§ BRIEF
Please repeat, exactly as written, the line containing "The image size" and every line after it through the end of the records below, leaving out any pictures.

───── SOURCE DATA

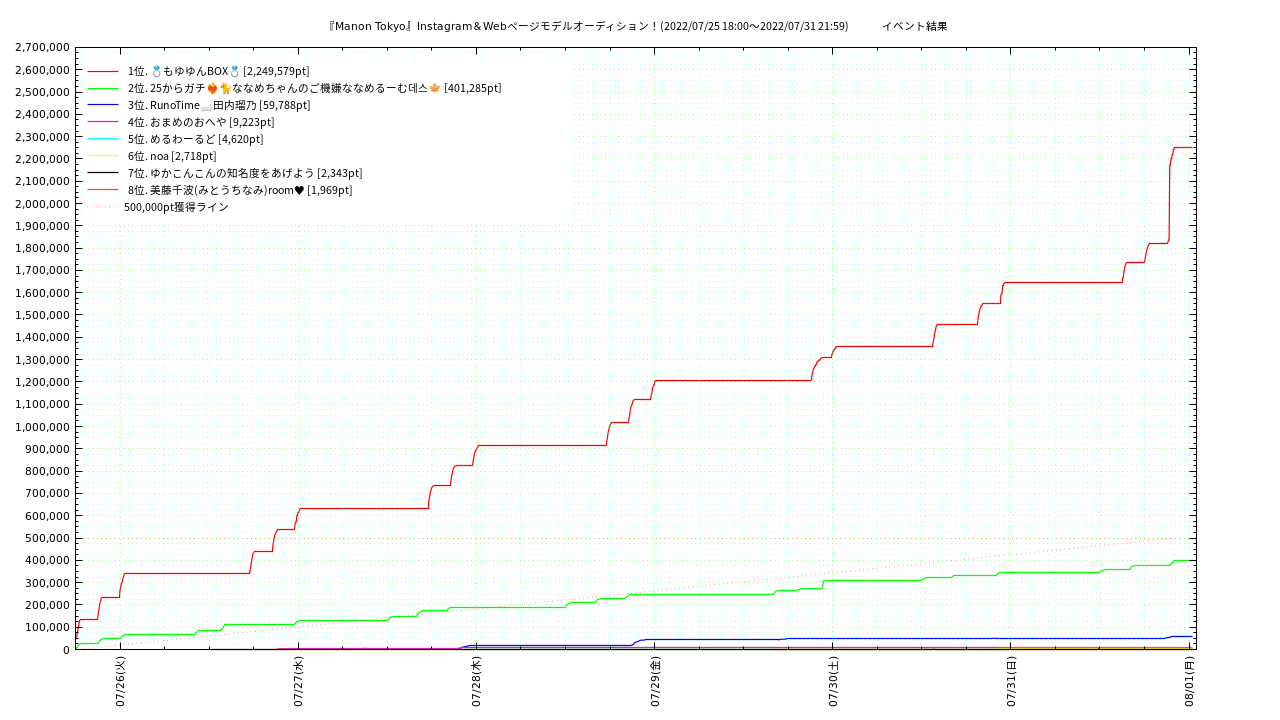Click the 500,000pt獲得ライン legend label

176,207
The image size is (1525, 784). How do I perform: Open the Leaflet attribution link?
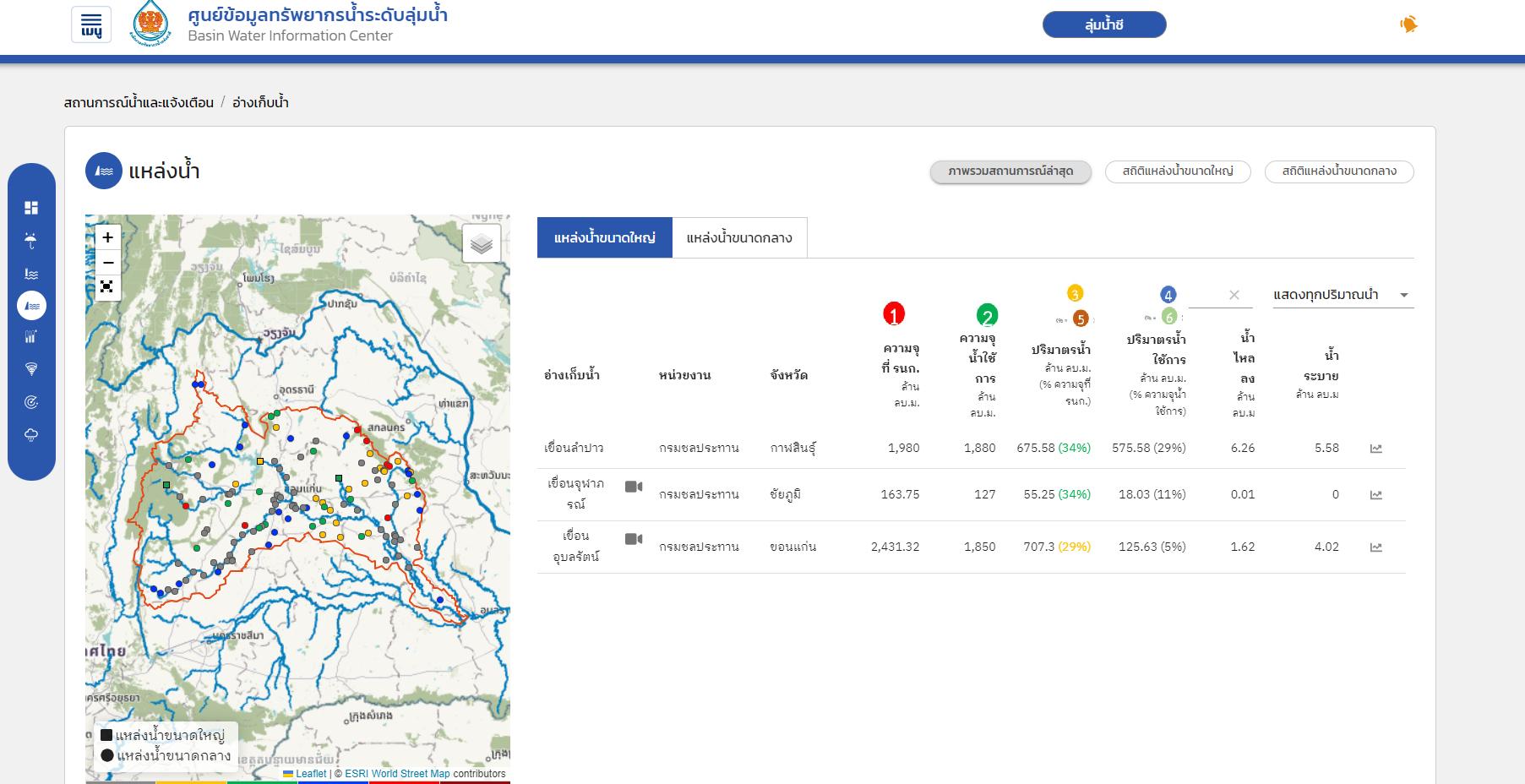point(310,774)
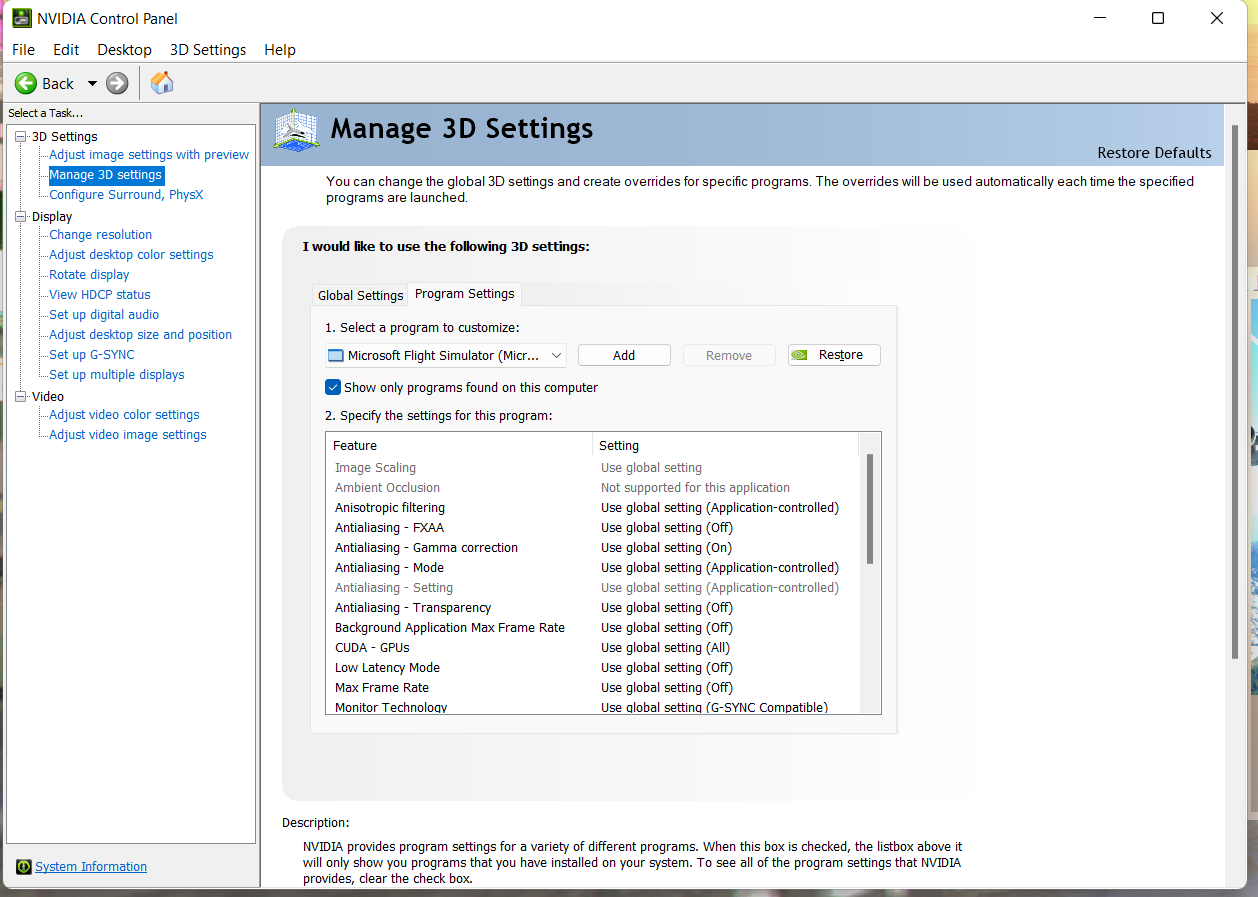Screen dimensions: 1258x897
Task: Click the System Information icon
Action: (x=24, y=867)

──────────

§ ANSWER SECTION
The image size is (1525, 784). How do I perform: Open the Leaflet attribution link?
point(310,774)
Screen dimensions: 1258x897
Task: Click the System Information icon
Action: (x=24, y=867)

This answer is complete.